==== RECORDS SHOWN ====

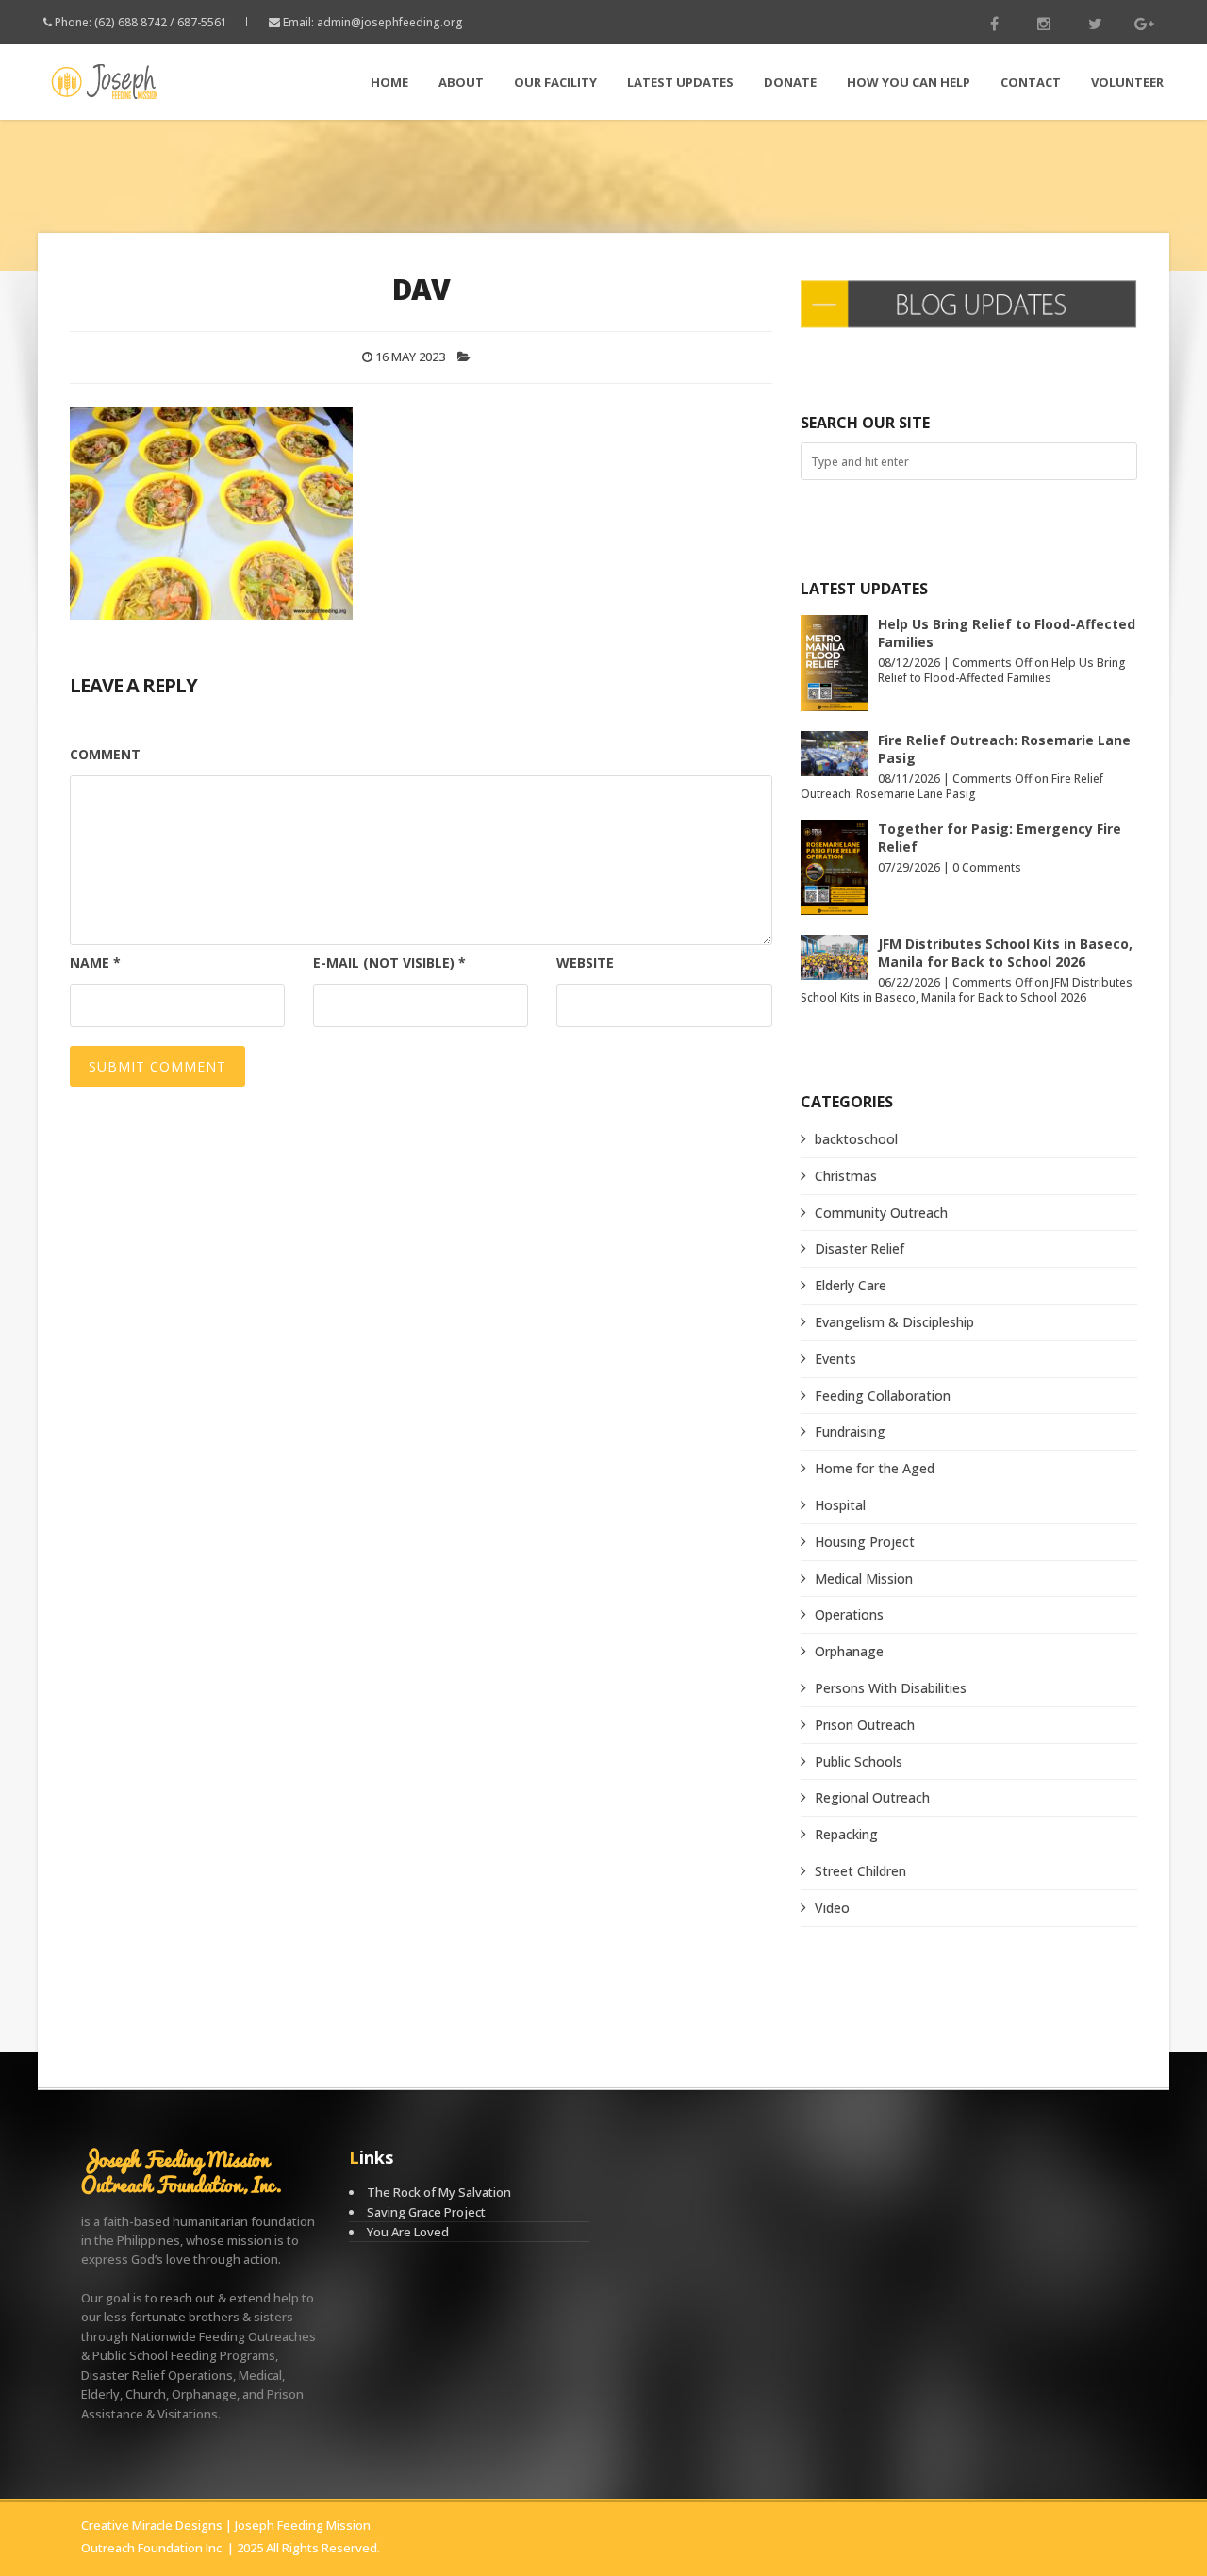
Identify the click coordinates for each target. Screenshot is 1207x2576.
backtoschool (856, 1139)
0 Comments (986, 867)
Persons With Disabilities (891, 1688)
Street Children (860, 1871)
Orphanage (849, 1651)
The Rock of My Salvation (439, 2192)
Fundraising (850, 1431)
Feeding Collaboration (883, 1395)
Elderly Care (850, 1285)
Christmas (846, 1176)
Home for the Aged (874, 1468)
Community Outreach (881, 1213)
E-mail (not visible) (389, 963)
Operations (849, 1614)
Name (95, 963)
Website (585, 963)
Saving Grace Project (426, 2211)
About (461, 82)
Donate (790, 82)
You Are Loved (408, 2231)
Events (835, 1359)
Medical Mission (864, 1578)
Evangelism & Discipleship (894, 1322)
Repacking (846, 1834)
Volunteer (1127, 82)
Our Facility (555, 82)
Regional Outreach (872, 1797)
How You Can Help (908, 82)
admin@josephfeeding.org (390, 22)
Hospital (840, 1505)
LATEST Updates (680, 82)
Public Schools (858, 1761)
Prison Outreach (865, 1725)
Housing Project (865, 1542)
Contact (1030, 82)
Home (389, 82)
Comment (105, 754)
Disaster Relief (859, 1248)
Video (832, 1908)
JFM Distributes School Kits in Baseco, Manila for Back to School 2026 (1005, 953)
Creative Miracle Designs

====

## EXERCISE DETAILS
All of the data above needs to be given again exactly. Leave out each image.

## RESPONSE AREA
Identify the click coordinates for each target. Screenshot is 1207x2576.
backtoschool (856, 1139)
0 Comments (986, 867)
Persons With Disabilities (891, 1688)
Street Children (860, 1871)
Orphanage (849, 1651)
The Rock of My Salvation (439, 2192)
Fundraising (850, 1431)
Feeding Collaboration (883, 1395)
Elderly Care (850, 1285)
Christmas (846, 1176)
Home for the Aged (874, 1468)
Community Outreach (881, 1213)
E-mail (not visible) (389, 963)
Operations (849, 1614)
Name (95, 963)
Website (585, 963)
Saving Grace Project (426, 2211)
About (461, 82)
Donate (790, 82)
You Are Loved (408, 2231)
Events (835, 1359)
Medical Mission (864, 1578)
Evangelism & Discipleship (894, 1322)
Repacking (846, 1834)
Volunteer (1127, 82)
Our Facility (555, 82)
Regional Outreach (872, 1797)
How You Can Help (908, 82)
admin@josephfeeding.org (390, 22)
Hospital (840, 1505)
LATEST Updates (680, 82)
Public Schools (858, 1761)
Prison Outreach (865, 1725)
Housing Project (865, 1542)
Contact (1030, 82)
Home (389, 82)
Comment (105, 754)
Disaster Relief (859, 1248)
Video (832, 1908)
JFM Distributes School Kits in Baseco, Manila for Back to School 2026 (1005, 953)
Creative Miracle Designs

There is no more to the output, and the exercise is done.